Firefighters labored 40 minutes extracting an injured Gilroy
woman from her crumpled Dodge minivan, which was mangled in a
head-on crash Wednesday morning near the intersection of Bloomfield
Avenue and Frazier Lake Roads southeast of Gilroy.
Gilroy – Firefighters labored 40 minutes extracting an injured Gilroy woman from her crumpled Dodge minivan, which was mangled in a head-on crash Wednesday morning near the intersection of Bloomfield Avenue and Frazier Lake Roads southeast of Gilroy.
Christine Vatuone, 42, was driving alone northbound on Frazier Lake Road just after 8:30am Wednesday when a southbound white Cadillac Escalade driven by 40-year-old Jill Weathers of Hollister crossed into her lane and collided with her just south of Bloomfield Avenue. Both vehicles spun after colliding, sending the Dodge minivan backward into a ditch.
The crash left Vatuone trapped inside her minivan, surrounded by crushed metal. Firefighters cut away both front doors, removed the shattered windshield and peeled back the van’s roof to free her. Paramedics from AMR, CalSTAR and the Gilroy Fire Department braced her left leg, broken during the crash, and bandaged cuts along her face, chest and arms before strapping her to a gurney and loading her into an air ambulance bound for Regional Medical Center in San Jose. Vatuone’s condition was unavailable as of press time Wednesday.

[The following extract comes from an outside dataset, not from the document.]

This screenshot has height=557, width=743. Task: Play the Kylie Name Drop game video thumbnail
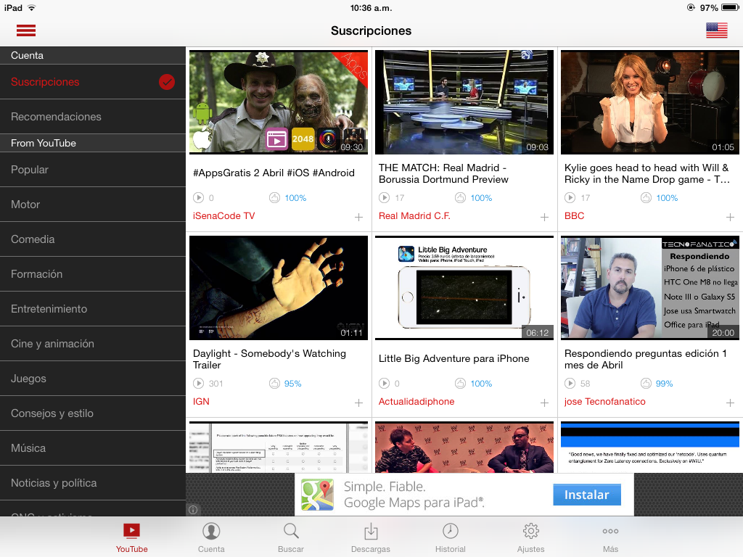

“They did an awesome job,” said California Highway Patrol Sgt. Dave Hill, watching firefighters and paramedics at work on the patient, finally freed from her car. “They sent the army out, and that’s what we needed today.”
Weathers, the sole occupant of the Escalade, suffered only minor cuts to her face and complained of neck and back pain, but refused medical treatment, instead taking a ride to Community Hospital of the Monterey Peninsula from her husband, who arrived shortly after the crash, Hill said.
The CHP is still investigating why Weathers crossed into the northbound lane. A press release specified that alcohol and drugs weren’t a factor in the crash.
Frazier Lake Road was closed for 90 minutes while emergency workers freed the woman, then towed the vehicles and cleaned the crash site.